- 28°24′14″N 70°15′35″E﻿ / ﻿28.40378°N 70.25965°E
- Date opened: 1986
- Location: Kacha Sadiqabad Road, Rahim Yar Khan, Punjab, Pakistan
- Land area: 15 acres (6.1 ha)
- No. of animals: Varies
- Memberships: Punjab Wildlife Department
- Major exhibits: Nilgai, Chinkara, Blackbuck, Peafowl, Rhesus macaque

= Rahim Yar Khan Wildlife Park =

Wildlife park in Rahim Yar Khan, Pakistan

Rahim Yar Khan Wildlife Park (وائلڈ لائف پارک رحیم یار خان) is a public wildlife park and zoological garden situated on Kacha Sadiqabad Road near Tibbi Larran, about seven kilometres south-east of the city of Rahim Yar Khan in the Punjab province of Pakistan.

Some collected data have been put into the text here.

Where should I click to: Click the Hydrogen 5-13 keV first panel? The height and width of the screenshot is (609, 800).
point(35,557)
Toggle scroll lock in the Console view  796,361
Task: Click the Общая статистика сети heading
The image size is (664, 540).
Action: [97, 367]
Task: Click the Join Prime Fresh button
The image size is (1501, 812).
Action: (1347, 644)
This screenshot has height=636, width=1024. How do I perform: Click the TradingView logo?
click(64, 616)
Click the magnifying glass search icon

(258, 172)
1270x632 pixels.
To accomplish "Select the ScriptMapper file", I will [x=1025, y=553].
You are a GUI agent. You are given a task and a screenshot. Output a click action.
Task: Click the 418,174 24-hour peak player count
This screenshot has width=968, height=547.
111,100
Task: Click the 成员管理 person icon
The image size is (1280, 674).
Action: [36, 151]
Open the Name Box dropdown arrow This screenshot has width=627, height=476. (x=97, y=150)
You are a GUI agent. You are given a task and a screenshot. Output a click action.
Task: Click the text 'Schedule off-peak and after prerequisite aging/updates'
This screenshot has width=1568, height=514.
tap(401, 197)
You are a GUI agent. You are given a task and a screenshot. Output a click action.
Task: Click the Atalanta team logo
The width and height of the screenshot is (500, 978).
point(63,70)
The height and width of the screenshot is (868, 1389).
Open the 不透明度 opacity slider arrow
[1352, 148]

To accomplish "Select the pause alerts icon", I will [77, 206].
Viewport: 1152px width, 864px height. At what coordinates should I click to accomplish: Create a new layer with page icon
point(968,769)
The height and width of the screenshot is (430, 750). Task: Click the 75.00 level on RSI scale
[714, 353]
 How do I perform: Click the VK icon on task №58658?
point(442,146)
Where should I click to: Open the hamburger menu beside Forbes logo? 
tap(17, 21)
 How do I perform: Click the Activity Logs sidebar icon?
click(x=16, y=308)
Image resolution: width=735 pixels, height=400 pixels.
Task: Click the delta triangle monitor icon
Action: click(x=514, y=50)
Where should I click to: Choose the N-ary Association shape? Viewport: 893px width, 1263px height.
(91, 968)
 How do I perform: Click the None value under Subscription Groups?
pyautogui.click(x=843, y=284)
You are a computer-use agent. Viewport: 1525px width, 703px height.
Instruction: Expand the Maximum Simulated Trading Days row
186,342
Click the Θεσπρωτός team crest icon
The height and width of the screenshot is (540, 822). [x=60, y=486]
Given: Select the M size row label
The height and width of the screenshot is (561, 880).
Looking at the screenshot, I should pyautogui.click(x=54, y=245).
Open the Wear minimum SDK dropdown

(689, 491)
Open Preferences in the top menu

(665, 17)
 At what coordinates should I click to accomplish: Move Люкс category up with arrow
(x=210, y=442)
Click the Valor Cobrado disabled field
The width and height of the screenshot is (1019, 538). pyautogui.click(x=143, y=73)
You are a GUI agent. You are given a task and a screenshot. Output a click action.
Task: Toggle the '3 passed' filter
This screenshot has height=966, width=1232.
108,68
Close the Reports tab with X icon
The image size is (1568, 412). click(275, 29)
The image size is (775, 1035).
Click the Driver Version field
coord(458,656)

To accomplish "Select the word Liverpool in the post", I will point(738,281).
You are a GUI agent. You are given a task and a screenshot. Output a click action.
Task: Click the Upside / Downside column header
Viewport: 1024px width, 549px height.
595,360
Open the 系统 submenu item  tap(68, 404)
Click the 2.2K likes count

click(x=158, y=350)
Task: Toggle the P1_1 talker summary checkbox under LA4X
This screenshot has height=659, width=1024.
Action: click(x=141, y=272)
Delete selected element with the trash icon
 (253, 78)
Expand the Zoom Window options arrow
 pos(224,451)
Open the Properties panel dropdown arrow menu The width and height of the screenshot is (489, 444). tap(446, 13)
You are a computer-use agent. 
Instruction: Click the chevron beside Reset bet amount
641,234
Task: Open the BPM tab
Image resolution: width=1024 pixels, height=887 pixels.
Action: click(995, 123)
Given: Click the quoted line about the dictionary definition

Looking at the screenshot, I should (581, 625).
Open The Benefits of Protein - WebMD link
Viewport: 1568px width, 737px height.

Occupying roughly 15 acre of semi-arid land, it was opened by the Punjab Wildlife Department in 1986 as part of a provincial initiative to decentralise zoological facilities. Despite a mandate that includes recreation, education and captive breeding, the park has drawn repeated criticism for under-funding, deteriorating infrastructure and animal welfare lapses.

==History==
The present site of Rahim Yar Khan Wildlife Park was chosen in the mid-1980s when district authorities pledged an all-weather approach road and canal water for irrigation. The park opened to the public in 1986 with bears, nilgai, chinkara, rhesus macaques, baboons and Indian peafowl. A 2009 Dawn investigation described the boundary wall as crumbling, the sole tubewell out of order and visitor numbers in decline, compelling the transfer of several species to larger zoos in Lahore and Bahawalpur.

In 2011, the provincial government allocated development funds for new cages, lawns and play equipment, but an April 2016 inspection found rusting materials still unused and lawns dried up because the promised turbine had not been installed. The park administration at that time requested Rs 21.438 million for rehabilitation and extra keepers, but the scheme lapsed without full funding.

Public scrutiny intensified on 8 August 2023 after a visitor's viral video showed carcasses of deer and langur left unburied, prompting deputy commissioner to order an inquiry and condemn "the worst failure" of the park's management. On 13 August 2023, caretaker Wildlife Minister Bilal Afzal directed the South Punjab Wildlife Directorate to submit a detailed report by 16 August and warned that officials could face action under the Punjab Wildlife Act 1974.

==Species==
In 2009, it housed 25 chinkara, 18 nilgai, 10 rhesus macaques, seven spotted deer, 20 peafowl and a single baboon. By 2016, reporters counted 119 peafowl, 15 black deer, two barnacle geese, two blackbuck antelope, three monkeys, 16 ducks, two nilgai and a grey heron, many in weakened condition owing to inadequate feed and brackish water. Rescue operations occasionally augment the collection: on 18 November 2024, wildlife staff took in a wounded Eurasian griffon vulture (Gyps fulvus) captured near the M-5 Motorway for rehabilitation at the park.